Trump’s deportation plans threaten to destabilize parts of Latin America, which will have repercussions for the United States. The arrival of hundreds of thousands of people to countries without the economic or logistical capacity to absorb them could leave the region reeling. Consider that the Trump administration is negotiating an asylum agreement with El Salvador—a country with one of the weakest and smallest economies, and highest rates of labor informality, in all of Central America. If Venezuelans, Nicaraguans, and Cubans are sent there, they are almost guaranteed not to find jobs. People deported to Honduras and Guatemala will also likely struggle to find work and face recruitment by gangs. And because remittances make up about a fifth of GDP in Guatemala and about a quarter in El Salvador, Honduras, and Nicaragua, large-scale deportations threaten to deliver a brutal shock to their economies. Mexico’s economy is bigger and sturdier, but economists have shown that large influxes of deportees there, too, tend to depress formal-sector wages and increase crime. The inflow of workers might still benefit economies like Mexico’s in the long run. But in the short to medium term, Trump’s mass-deportation plans are a recipe for instability.
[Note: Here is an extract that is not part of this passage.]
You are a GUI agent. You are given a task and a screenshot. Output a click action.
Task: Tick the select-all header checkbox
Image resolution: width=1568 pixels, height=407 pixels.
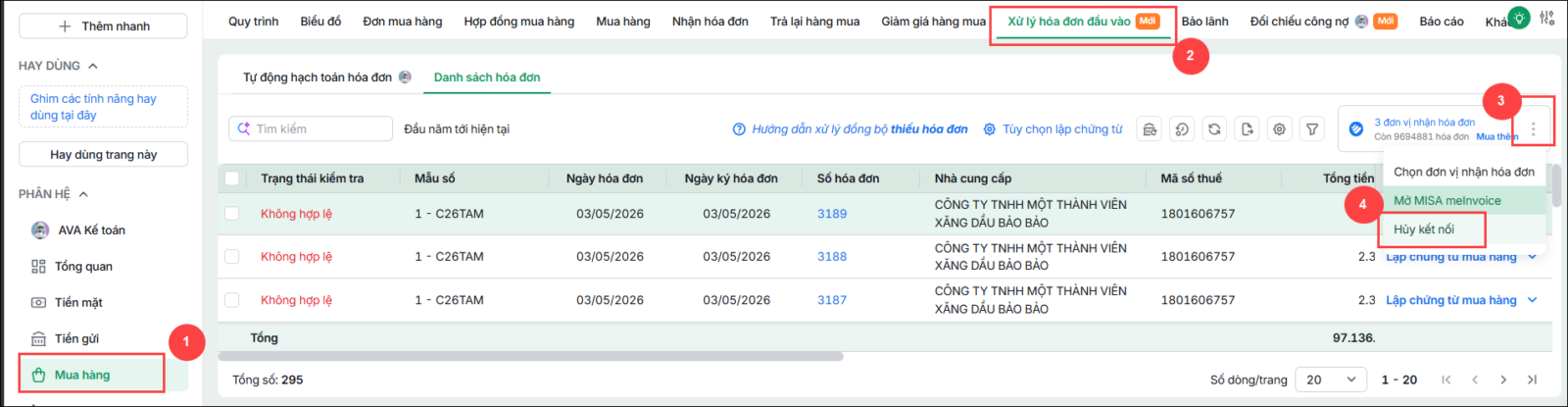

The lesson of the past several decades—Trump’s first term included—is that Latin American instability never remains contained within the region. It inevitably comes boomeranging back to the United States. Mexican cartels didn’t gain far-reaching influence just in their country. They fueled a fentanyl epidemic that has killed more than a quarter million Americans since 2018. Venezuela’s economic collapse under authoritarian rule didn’t bring misery only upon that country; it produced one of the world’s biggest refugee crises, with more than half a million Venezuelans fleeing to the United States. Instability nowhere else in the world affects the United States more directly, or profoundly, than that in Latin America.

In the 1980s and ’90s, internal armed conflicts raged in Colombia and Central America, and Mexico confronted serial economic crises. Since then, the United States’ immediate neighbors have become relatively more stable, democratic, and prosperous. But slow growth, fiscal imbalances, and, above all, the growing power of organized crime have tested that stability in recent years. Trump is adding to the pressure with mass deportations—then hoping to contain whatever erupts by simply hardening the southern border. That’s quite the gamble.